Authors: James Treadwell
‘I would spare you that grief if I could,’ he murmured, holding her close.
‘Would you truly, Johannes?’
The question surprised him. He met her look deep and unreadable as the sea. ‘Yes,’ he answered, full of reckless love. ‘I would. I would do anything for your sake.’
She leaned her head on his arm. ‘You will regret what you do.’
‘Never,’ he assured her.
‘Never is a long time.’
‘I know my heart.’
She smiled sadly, or came as close as a face not made for smiling could. ‘No one knows that.’

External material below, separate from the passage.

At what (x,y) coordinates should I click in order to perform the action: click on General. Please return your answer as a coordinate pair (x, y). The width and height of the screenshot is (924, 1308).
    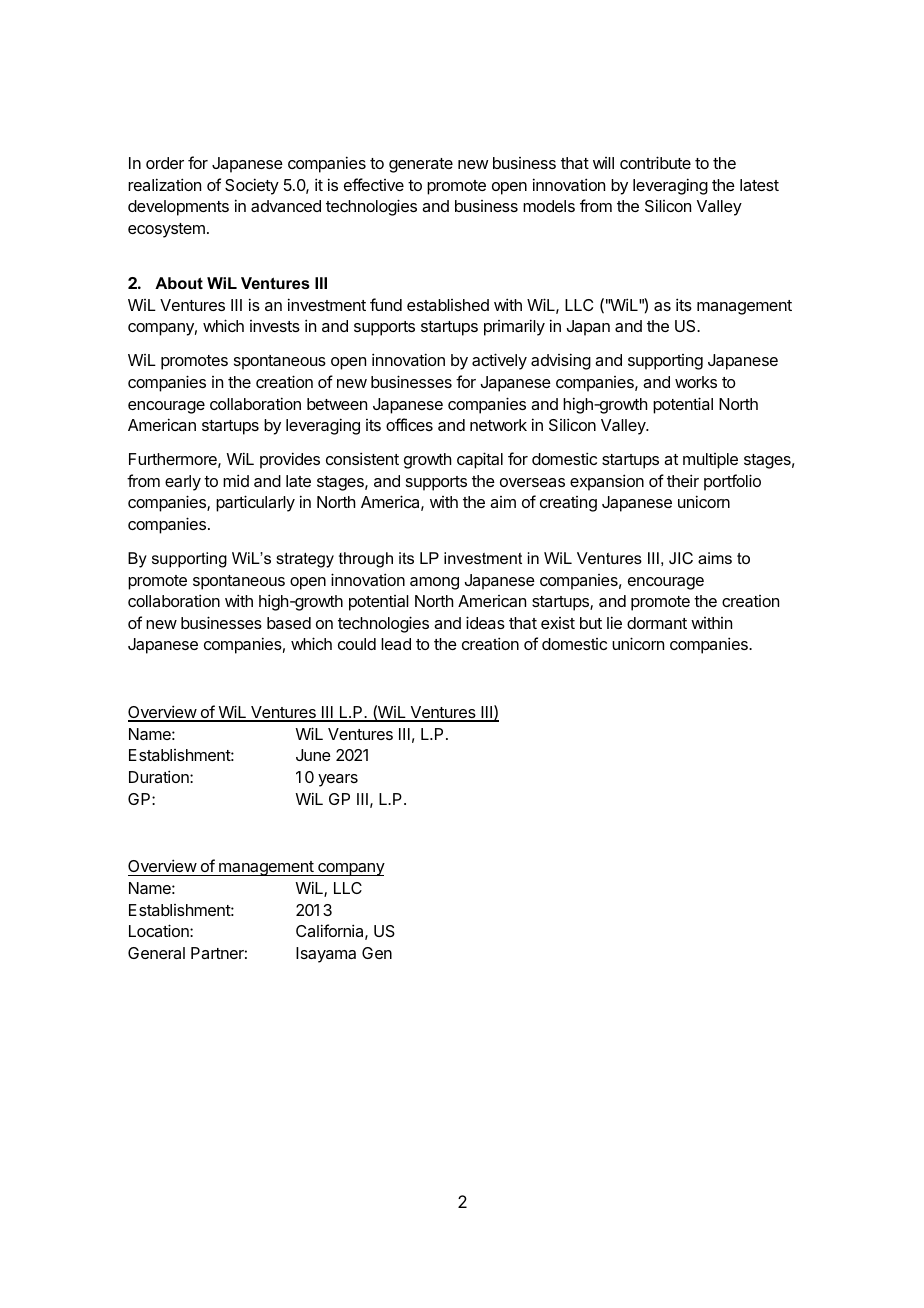
    Looking at the image, I should click on (156, 953).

‘Do you doubt me?’ He was a little hurt, but it was no use expecting her to mollify him. He might as well look for sympathy from the sea along whose edge they walked.
‘You have said yourself that the world is changing,’ was all she answered, as she returned her gaze to the sea.
‘Not my heart. Not I. I still know what I have always known. But for other men, yes. Inconstancy grips the world. Even the wise no longer pay heed to my knowledge. And where the learned lead the unlearned will follow. I fear there will be no one to come after me.’
He would have said more, but she pressed weathered fingers against his lips. ‘That is twice you have spoken of your death,’ she said.
‘Kiss me, then.’
The stars became pinpricks of hard light, and the hiss and thump of the sea was muffled. They still stood on the dune, but now wrapped in a space that was not there or then, or anywhere or anywhen. As their lips parted, he saw her as he had first seen her, the gaunt solemnity of her face now rich with beauty. There was not a king between the utter west and the farthest east who would not have risked his throne for the chance to hear this woman call him ‘my lord’,
domine
. Giddy with bliss, he forgot his worries and drew her down to the cool sand.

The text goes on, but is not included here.